Given matrix $A = \begin{bmatrix} -3 & 2 \\ 0 & -3 \end{bmatrix}$
The eigenvalues of $A$ are $\lambda_{1,2} = -3$ with algebraic multiplicity 2.
Now to find the eigenvector, we use Gaussian elimination as follows
$$
\quad (A-\lambda I | 0) \Rightarrow \left( \begin{array}{cc|c}
0 & 2 & 0 \\
0 & 0 & 0
\end{array}
\right)\quad \overset{\implies}{R_2/2} \quad \left(\begin{array}{cc|c}
0 & 1 & 0 \\
0 & 0 & 0
\end{array}
\right)
$$
Then we know $x_2=0$, and the eigenvector corresponding to $\lambda_{1,2}$ is $v_1=[ 1 \quad 0]^{T}$.
My questions are:
- Is $x_1$ what we call a free variable? Since it has no specific value. I'm confused because there isn't a leading $1$ in the first row.

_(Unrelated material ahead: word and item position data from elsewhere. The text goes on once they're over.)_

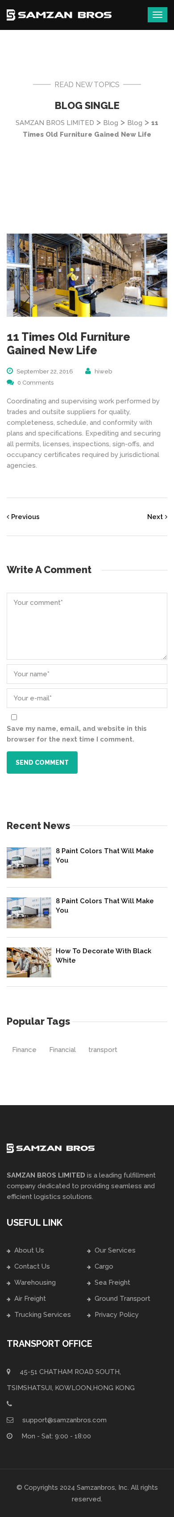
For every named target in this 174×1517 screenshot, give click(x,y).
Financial (62, 1050)
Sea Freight (112, 1282)
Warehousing (35, 1282)
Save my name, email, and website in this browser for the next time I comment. (77, 734)
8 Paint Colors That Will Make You (105, 855)
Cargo (104, 1266)
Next (155, 517)
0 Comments (35, 382)
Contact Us (32, 1266)
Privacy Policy (117, 1315)
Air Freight (30, 1299)
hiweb (103, 371)
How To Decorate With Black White (103, 955)
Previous (25, 517)
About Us (29, 1250)
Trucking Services (42, 1315)
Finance (24, 1050)
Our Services (115, 1250)
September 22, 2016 (45, 371)
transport (102, 1050)
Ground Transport (122, 1299)
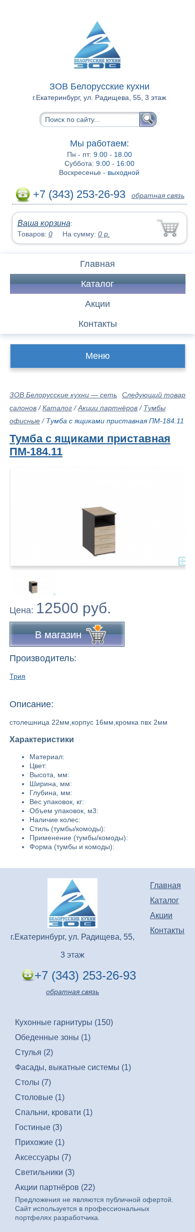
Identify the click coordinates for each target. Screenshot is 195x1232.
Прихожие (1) (39, 1142)
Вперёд (169, 511)
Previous (28, 578)
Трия (18, 676)
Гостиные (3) (38, 1127)
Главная (97, 264)
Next (174, 578)
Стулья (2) (34, 1052)
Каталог (97, 284)
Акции (97, 304)
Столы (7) (33, 1082)
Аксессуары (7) (43, 1157)
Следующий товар (154, 395)
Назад (26, 511)
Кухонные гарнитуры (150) (64, 1022)
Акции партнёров (108, 408)
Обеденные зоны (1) (52, 1037)
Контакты (97, 324)
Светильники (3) (44, 1172)
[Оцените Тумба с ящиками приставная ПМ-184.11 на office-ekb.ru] (98, 516)
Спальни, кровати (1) (53, 1112)
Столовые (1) (39, 1097)
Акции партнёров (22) (55, 1187)
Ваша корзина (44, 223)
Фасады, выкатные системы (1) (73, 1067)
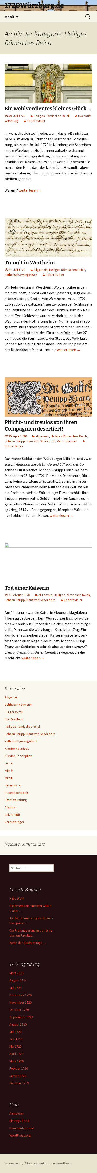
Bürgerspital (13, 712)
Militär (9, 770)
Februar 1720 (18, 1068)
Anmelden (16, 1113)
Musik (9, 778)
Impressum (12, 1163)
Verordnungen (67, 441)
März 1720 (16, 1061)
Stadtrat (10, 807)
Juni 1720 (15, 1039)
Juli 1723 (15, 988)
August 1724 (18, 980)
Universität (12, 814)
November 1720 (20, 1002)
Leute (9, 763)
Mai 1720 (15, 1046)
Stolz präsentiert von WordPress (48, 1163)
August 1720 (18, 1024)
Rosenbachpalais (17, 792)
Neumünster (13, 785)
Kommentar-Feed (21, 1128)
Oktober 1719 (19, 1083)
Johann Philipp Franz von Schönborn (30, 441)
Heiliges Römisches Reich (52, 116)
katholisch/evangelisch (21, 274)
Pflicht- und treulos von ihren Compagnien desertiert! (41, 425)
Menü (9, 16)
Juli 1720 (15, 1032)
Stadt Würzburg (16, 800)
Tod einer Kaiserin (27, 588)
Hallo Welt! (16, 898)
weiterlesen (30, 190)
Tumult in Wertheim (30, 262)
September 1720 (21, 1017)
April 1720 (16, 1054)
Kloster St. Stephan (18, 756)
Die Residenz (14, 719)
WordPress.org (20, 1135)
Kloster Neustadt (17, 748)
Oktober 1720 (19, 1010)
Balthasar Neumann (18, 704)
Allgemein (41, 270)
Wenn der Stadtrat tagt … (27, 943)
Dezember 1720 (20, 995)
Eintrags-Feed (19, 1121)
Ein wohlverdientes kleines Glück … (48, 108)
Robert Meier (36, 121)
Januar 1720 (17, 1076)
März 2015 (16, 973)
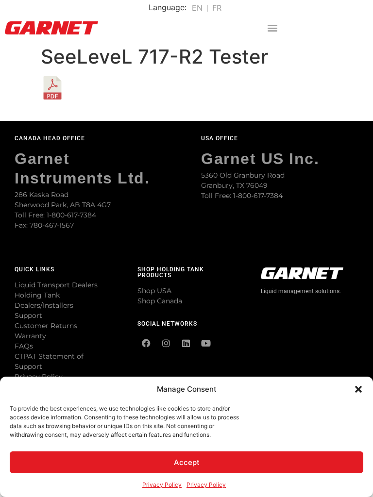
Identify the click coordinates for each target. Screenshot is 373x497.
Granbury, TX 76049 (234, 185)
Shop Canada (159, 301)
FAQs (24, 346)
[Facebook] (146, 343)
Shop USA (154, 290)
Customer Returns (46, 325)
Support (28, 315)
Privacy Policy (162, 484)
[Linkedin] (186, 343)
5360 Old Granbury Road (243, 175)
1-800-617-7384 (71, 215)
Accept (187, 462)
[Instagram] (166, 343)
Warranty (30, 335)
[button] (358, 389)
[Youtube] (206, 343)
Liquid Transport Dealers (56, 285)
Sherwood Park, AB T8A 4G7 (63, 204)
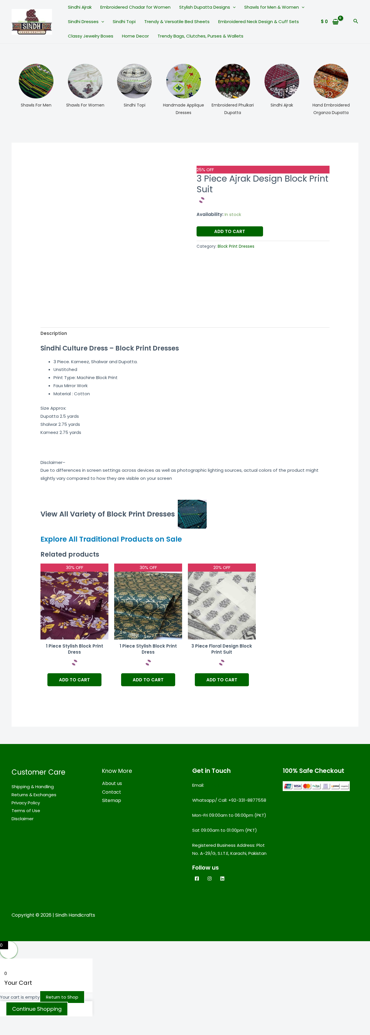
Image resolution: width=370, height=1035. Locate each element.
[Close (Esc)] (84, 1022)
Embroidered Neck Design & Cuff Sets (258, 21)
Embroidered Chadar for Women (135, 7)
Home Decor (135, 36)
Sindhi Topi (124, 21)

- What is the geometric multiplicity? Is it one?
- Can I diagonalize $A$? I have two eigenvalues and one eigenvector but can I say $\lambda_{1} = -3$ with $v_1=[ 1 \quad 0]^{T}$ and $\lambda_{2} = -3$ with $v_2=[ 1 \quad 0]^{T}$? or I have to have two different eigenvectors for the repeated eigenvector?
Best Answer
For diagonalization you need two linearly independent eigenvectors. In your problem you only have one eigenvector thus your matrix is not diagonalizable.
The free component in the eigenvector is common because any non zero constant multiple of an eigenvector is an eigenvector with the same eigenvalue.